▸ Your tasks:
[A] According to the essay on workplace meetings, why should an employer not want employees spending much time on tertiary tasks that are not actually their job? Answer in one to three sentences.
[B] List every task that the essay on workplace meetings says workers at Willy Wonka's Chocolate Company do.

▸ Extracted text:
*** Block opens ***

Many of you have jobs in which you are required to regularly attend "meetings." Meetings about budgets, or staffing, or strategy, or one million other arcane workplace topics. I would like to point out, to your boss: "meetings," as a practice, are an enormous waste of time.

I am fortunate enough to work in an environment in which daily "meetings" are not required. I sit around and make blog posts. That's about it. It is a very straightforward job. It does not require lengthy consultations with various higher-ups. I am mostly left alone, to make my blog posts. I am not asked or ordered to attend a multitude of corporate "planning sessions," each week, or to have "sit downs" to "discuss the direction we're going in." I work for a company that produces blog posts. I use my work time to produce blog posts. Efficiency is achieved.

In this sense, my job is not so different from any other normal, efficient job. Willy Wonka's Chocolate Company produces chocolate. Some of the workers spend their time making the chocolate. Some package the chocolate, some ship the chocolate, some sell the chocolate. Some tally up the money, some do the payroll, some clean up. What everyone's job has in common is that it contributes to the purpose of the career in question. A chocolate-making Oompa-Loompa need not ask himself, at the end of his day, "What did I accomplish today?" He has a huge pile of chocolate that answers that question.

Assuming you like what you do, and do not just spend your time at work looking for ways to avoid work (if you do, you're doing a great job right now), you want to maximize the time that you spend actually doing your job. You don't want to spend half of your time doing meta-tasks that do not actually contribute to the purpose of why you are there. And—here is a crucial point—neither should your employer want you spend lots of time on tertiary tasks that are not actually your job. Your unmolested efficiency at work is to the benefit of both you and your employer.

*** Block closes ***

▸ Record extracts:
*** Block opens ***

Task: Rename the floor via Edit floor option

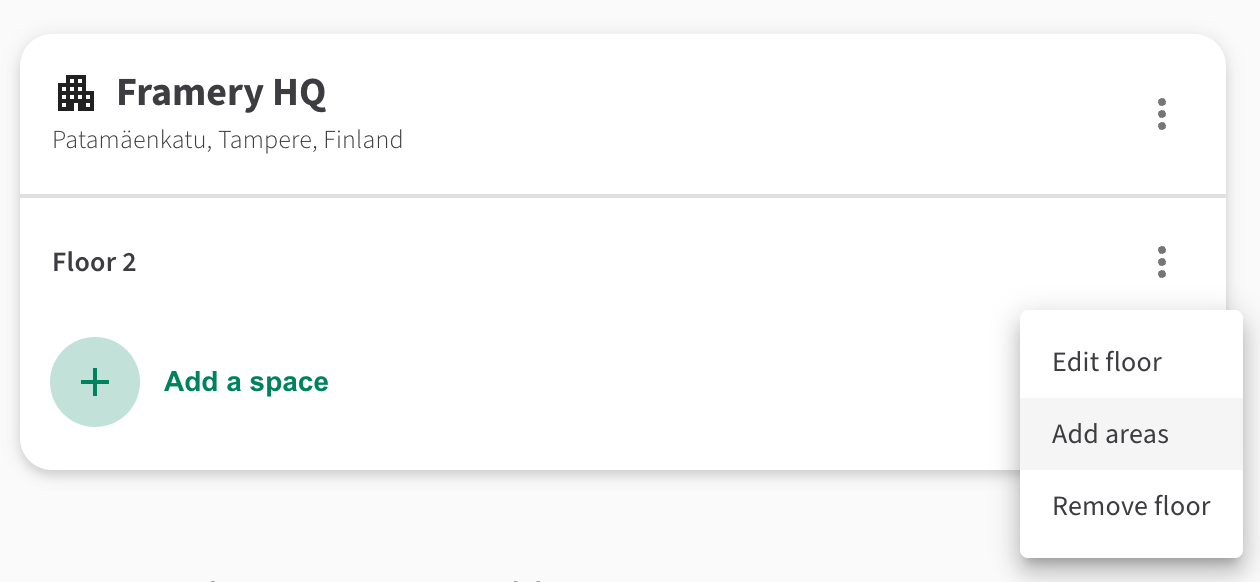Action: point(1107,361)
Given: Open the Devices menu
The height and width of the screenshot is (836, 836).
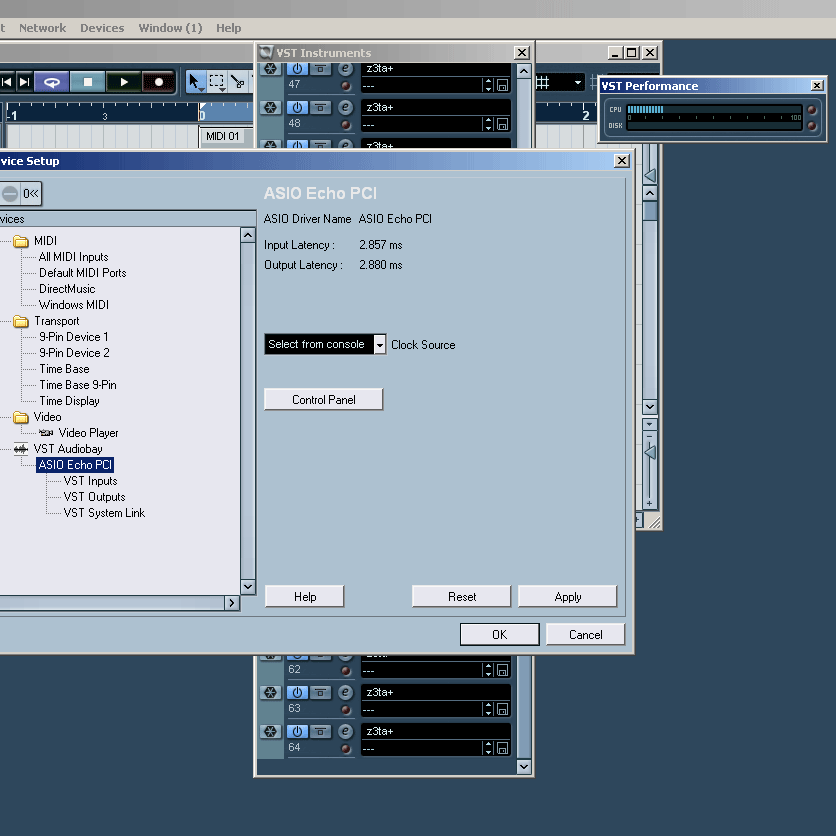Looking at the screenshot, I should [x=102, y=28].

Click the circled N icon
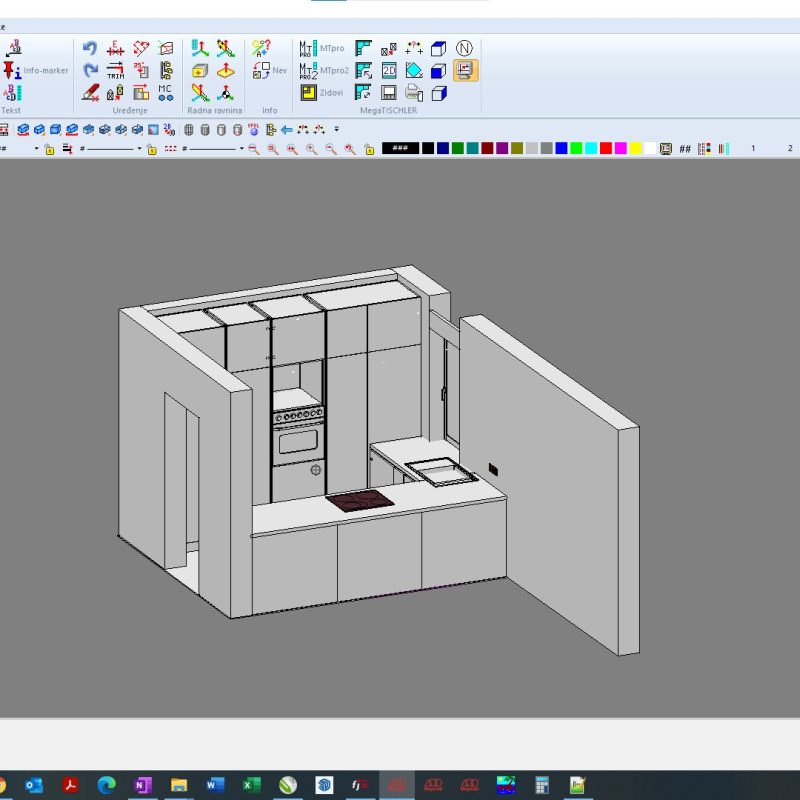(x=465, y=48)
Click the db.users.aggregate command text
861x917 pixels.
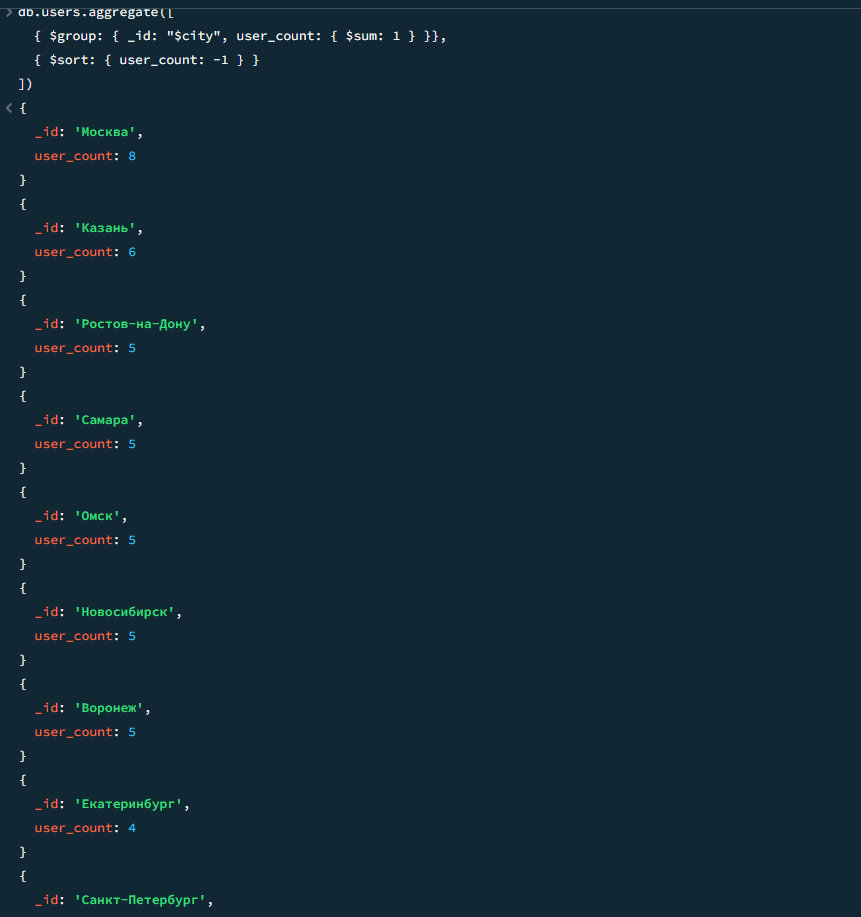pos(96,12)
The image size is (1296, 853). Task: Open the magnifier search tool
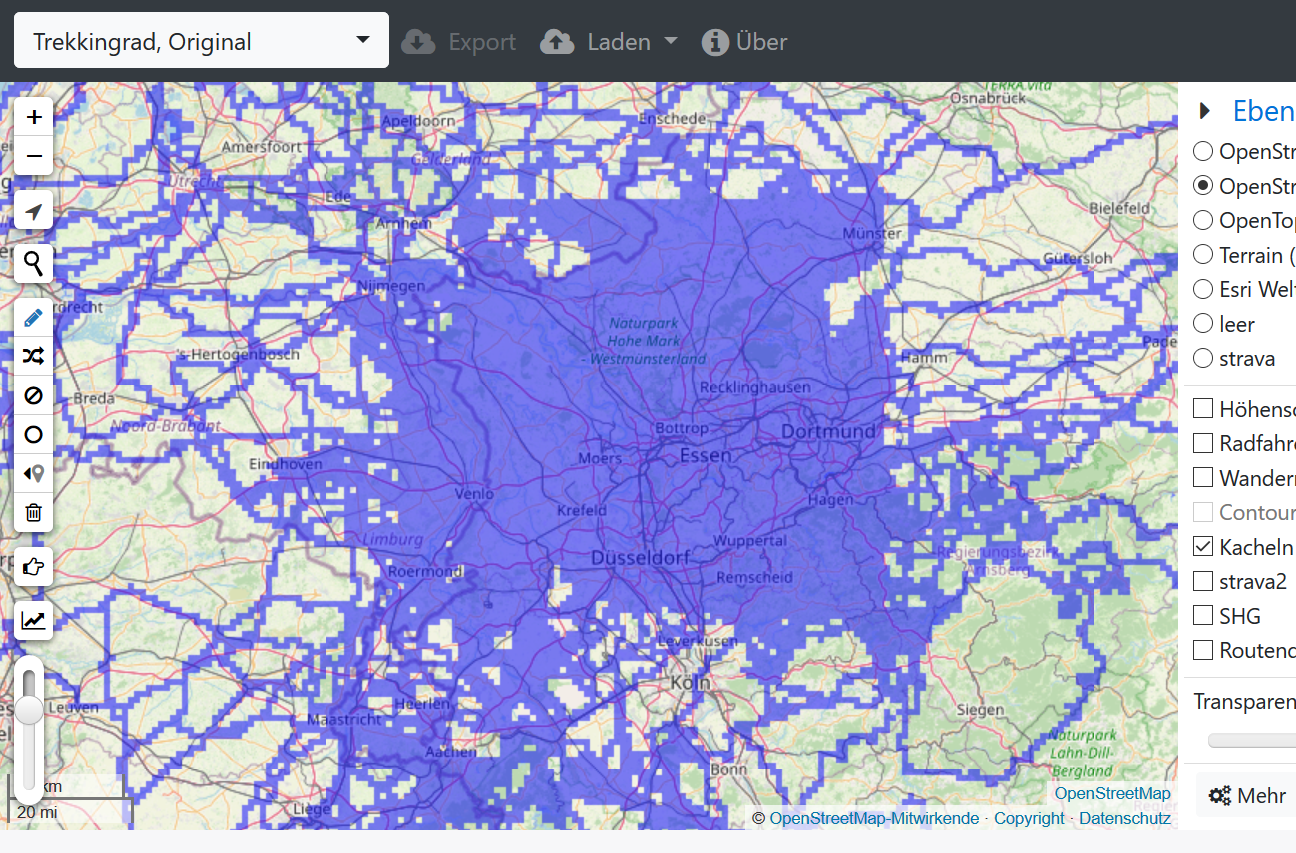click(x=34, y=264)
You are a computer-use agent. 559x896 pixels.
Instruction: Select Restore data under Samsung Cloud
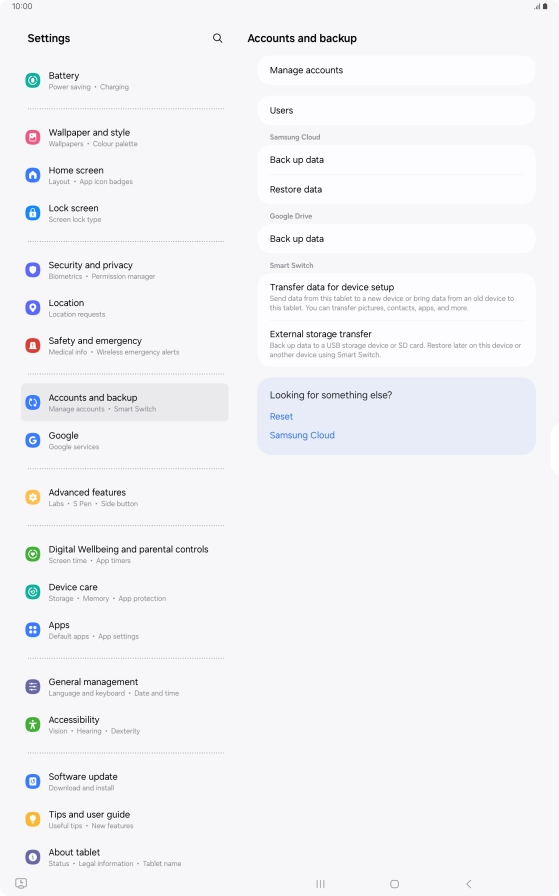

*** Block closes ***

▸ Solutions below:
[A] The essay says that a worker's unmolested efficiency benefits both the worker and the employer. Time spent on meta-tasks that do not contribute to the purpose of the job therefore works against the employer's interests as well.

[B]
- Making the chocolate
- Packaging the chocolate
- Shipping the chocolate
- Selling the chocolate
- Tallying up the money
- Doing the payroll
- Cleaning up